E infine Vesbio sarebbe l’origine per alcuni studiosi, il condottiero dei Pelasgi, un popolo marino che governava il nostro territorio molto prima dei Greci.
Infine, teorie più creative lo collegano a termini come “Maeulus” (“Beffardo”), e “Maevius” (“Mordace”).
Ad ogni modo, storia, leggende e miti del Vesuvio hanno sempre incantato il mondo intero. Specialmente per coloro che sono napoletani, essere a conoscenza della sequenza degli eventi, conoscere quanto accaduto in concomitanza delle diverse eruzioni che nel corso dei secoli si sono susseguite per poi scoprire ed acquisire nuovi elementi… è un po’ come risalire all’albero genealogico della propria famiglia, nutrendo quel singolare rapporto uomo-vulcano che non solo è unico al mondo, ma che un po’ ogni napoletano ha sempre vissuto sulla propria pelle, pur non sapendolo o non avendolo mai e razionalmente oggettivizzato.
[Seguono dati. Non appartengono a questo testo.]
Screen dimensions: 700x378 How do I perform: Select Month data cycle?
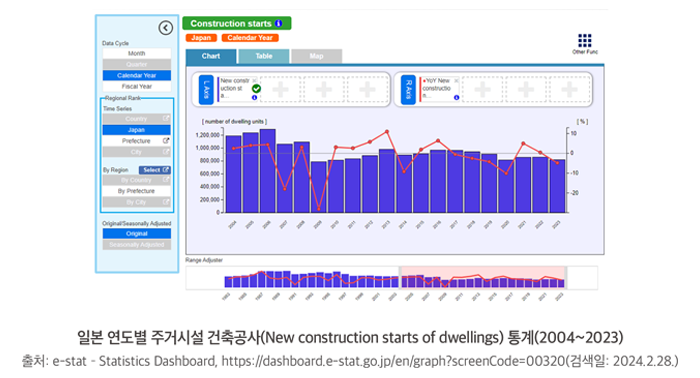tap(137, 53)
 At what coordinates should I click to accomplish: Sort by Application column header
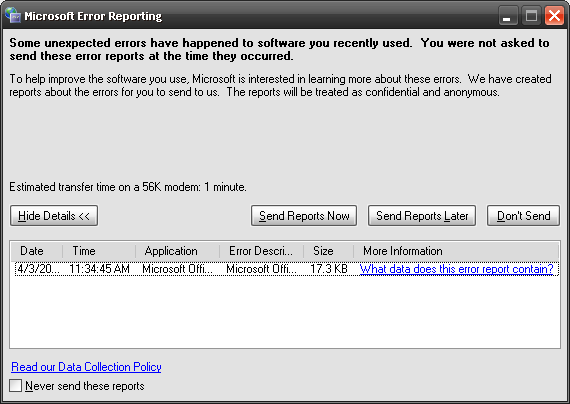point(177,251)
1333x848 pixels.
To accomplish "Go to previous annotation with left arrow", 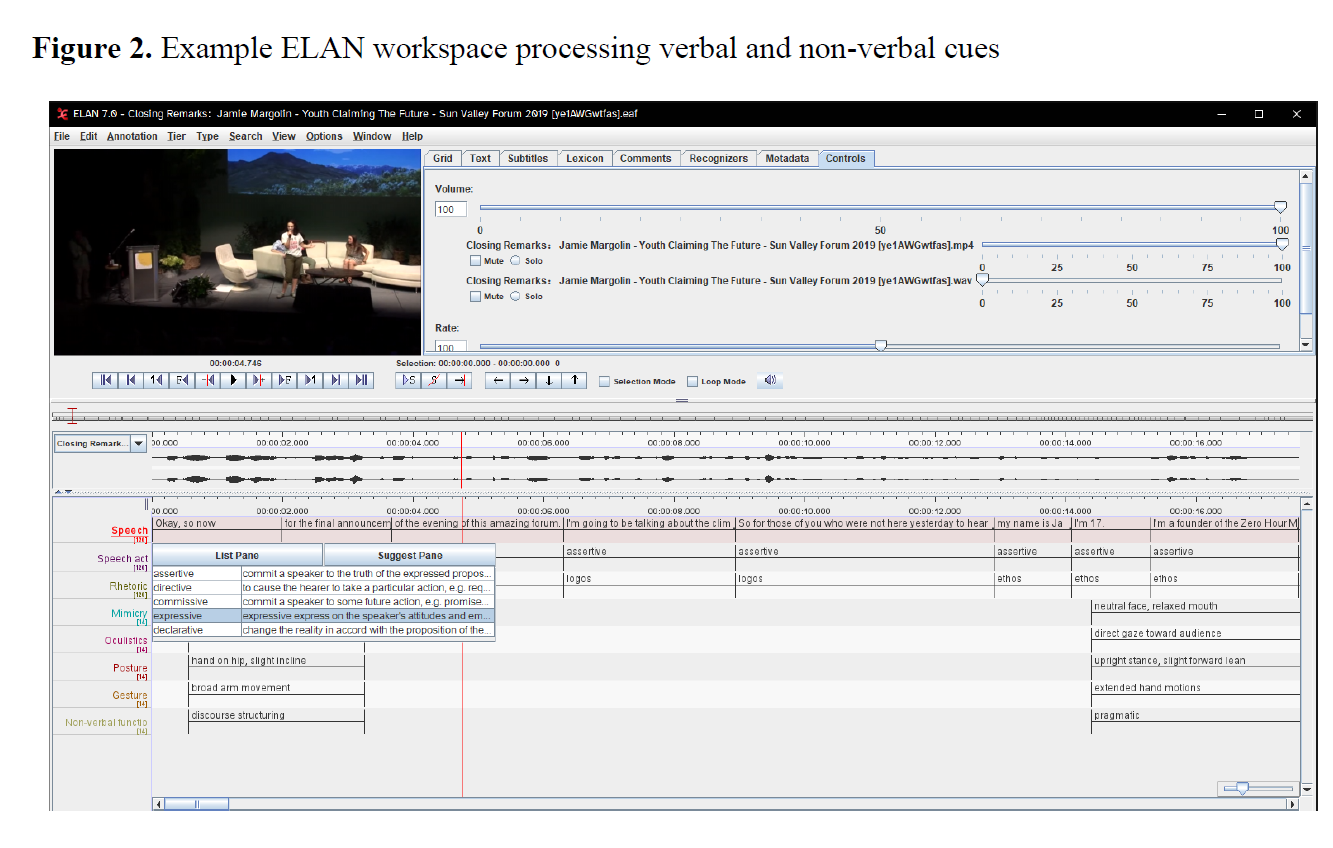I will point(497,380).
Qualsivoglia origine abbia il nome Vesuvio, questo vulcano ed il suo nome sono parte indelebile ed imprescindibile del DNA di Napoli.
E di coloro che vi sono nati.
Riferimento, elemento distintivo, prodigio della natura ed elemento ondivago tra pericolo e senso di protezione, è codice identitario di Partenope, un vessillo che accomuna tutti i napoletani e dona loro quell’elemento magnifico della natura che li unisce.